══ DATA TO USE
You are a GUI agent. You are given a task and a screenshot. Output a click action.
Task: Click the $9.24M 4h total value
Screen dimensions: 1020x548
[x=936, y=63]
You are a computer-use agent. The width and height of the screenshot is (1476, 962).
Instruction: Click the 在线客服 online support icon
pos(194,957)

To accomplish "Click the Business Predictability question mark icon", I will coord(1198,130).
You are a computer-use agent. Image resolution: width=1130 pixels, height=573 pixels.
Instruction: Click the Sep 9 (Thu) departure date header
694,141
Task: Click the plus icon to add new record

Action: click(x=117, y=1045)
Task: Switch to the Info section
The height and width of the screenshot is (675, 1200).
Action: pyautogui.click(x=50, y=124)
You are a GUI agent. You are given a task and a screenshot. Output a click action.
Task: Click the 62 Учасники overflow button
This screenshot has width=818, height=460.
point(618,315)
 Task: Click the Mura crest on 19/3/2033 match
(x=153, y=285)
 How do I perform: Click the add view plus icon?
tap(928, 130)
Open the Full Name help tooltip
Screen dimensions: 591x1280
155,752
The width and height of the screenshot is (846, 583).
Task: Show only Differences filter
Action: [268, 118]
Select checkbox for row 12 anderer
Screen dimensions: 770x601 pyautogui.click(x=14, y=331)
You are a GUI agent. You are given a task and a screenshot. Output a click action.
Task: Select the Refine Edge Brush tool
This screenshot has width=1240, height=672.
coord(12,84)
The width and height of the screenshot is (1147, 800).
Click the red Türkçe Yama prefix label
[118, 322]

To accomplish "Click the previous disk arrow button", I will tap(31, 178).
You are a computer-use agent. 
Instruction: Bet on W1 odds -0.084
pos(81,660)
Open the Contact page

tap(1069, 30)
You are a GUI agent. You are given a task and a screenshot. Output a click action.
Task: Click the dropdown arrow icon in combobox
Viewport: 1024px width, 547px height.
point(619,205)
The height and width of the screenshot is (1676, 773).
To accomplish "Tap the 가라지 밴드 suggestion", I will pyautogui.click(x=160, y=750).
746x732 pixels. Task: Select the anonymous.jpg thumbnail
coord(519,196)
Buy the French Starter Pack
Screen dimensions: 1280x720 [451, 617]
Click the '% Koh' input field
════
[TASK DESCRIPTION]:
Your task is to collect every line above that contains the word "arrow".

[SOLUTION TO THIS TASK]:
To accomplish "Click the previous disk arrow button", I will tap(31, 178).
Task: Click the dropdown arrow icon in combobox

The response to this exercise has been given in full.